What to produce.
Express the rows starting with the line that contains "Sort results by Popular" and going on through the line that contains "will [x=485, y=532]." as a two-column CSV headed "text" and "answer". Give one output line for each row, putting each field in quotation marks and turning line breaks into spaces.
>> START Entries shown
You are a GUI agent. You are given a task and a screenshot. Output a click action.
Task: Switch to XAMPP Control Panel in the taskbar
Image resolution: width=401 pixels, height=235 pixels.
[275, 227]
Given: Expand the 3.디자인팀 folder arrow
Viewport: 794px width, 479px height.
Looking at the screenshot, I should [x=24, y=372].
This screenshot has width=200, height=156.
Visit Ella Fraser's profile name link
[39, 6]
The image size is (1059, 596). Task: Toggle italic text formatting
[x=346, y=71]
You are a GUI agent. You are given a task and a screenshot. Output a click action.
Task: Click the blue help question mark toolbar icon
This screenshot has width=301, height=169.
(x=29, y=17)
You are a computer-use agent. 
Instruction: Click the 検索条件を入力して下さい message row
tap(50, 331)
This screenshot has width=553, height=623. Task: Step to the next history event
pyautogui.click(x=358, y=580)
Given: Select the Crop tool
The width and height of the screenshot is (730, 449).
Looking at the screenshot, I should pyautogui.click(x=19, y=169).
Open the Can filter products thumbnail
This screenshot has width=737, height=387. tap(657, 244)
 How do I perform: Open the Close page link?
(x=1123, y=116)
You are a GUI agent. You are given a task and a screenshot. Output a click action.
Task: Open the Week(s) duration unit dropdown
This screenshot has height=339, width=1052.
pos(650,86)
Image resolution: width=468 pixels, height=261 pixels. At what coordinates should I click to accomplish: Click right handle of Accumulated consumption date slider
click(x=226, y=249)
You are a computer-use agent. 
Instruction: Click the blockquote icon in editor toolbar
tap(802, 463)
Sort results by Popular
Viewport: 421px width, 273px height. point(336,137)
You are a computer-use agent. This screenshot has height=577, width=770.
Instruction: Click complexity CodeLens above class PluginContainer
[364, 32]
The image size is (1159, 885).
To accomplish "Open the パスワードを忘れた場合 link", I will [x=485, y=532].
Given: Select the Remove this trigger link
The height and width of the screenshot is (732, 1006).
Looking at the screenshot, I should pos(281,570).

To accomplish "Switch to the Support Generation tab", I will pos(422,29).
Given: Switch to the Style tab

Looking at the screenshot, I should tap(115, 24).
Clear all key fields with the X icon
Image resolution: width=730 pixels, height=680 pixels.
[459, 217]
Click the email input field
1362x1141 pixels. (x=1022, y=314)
>> END Entries shown
Problem solution.
text,answer
"Sort results by Popular","Viewport: 421px width, 273px height. point(336,137)"
"You are a computer-use agent. This screenshot has height=577, width=770. Instruction: Click complexity CodeLens above class PluginContainer","[364, 32]"
"The image size is (1159, 885). To accomplish ""Open the パスワードを忘れた場合 link"",","I will [x=485, y=532]."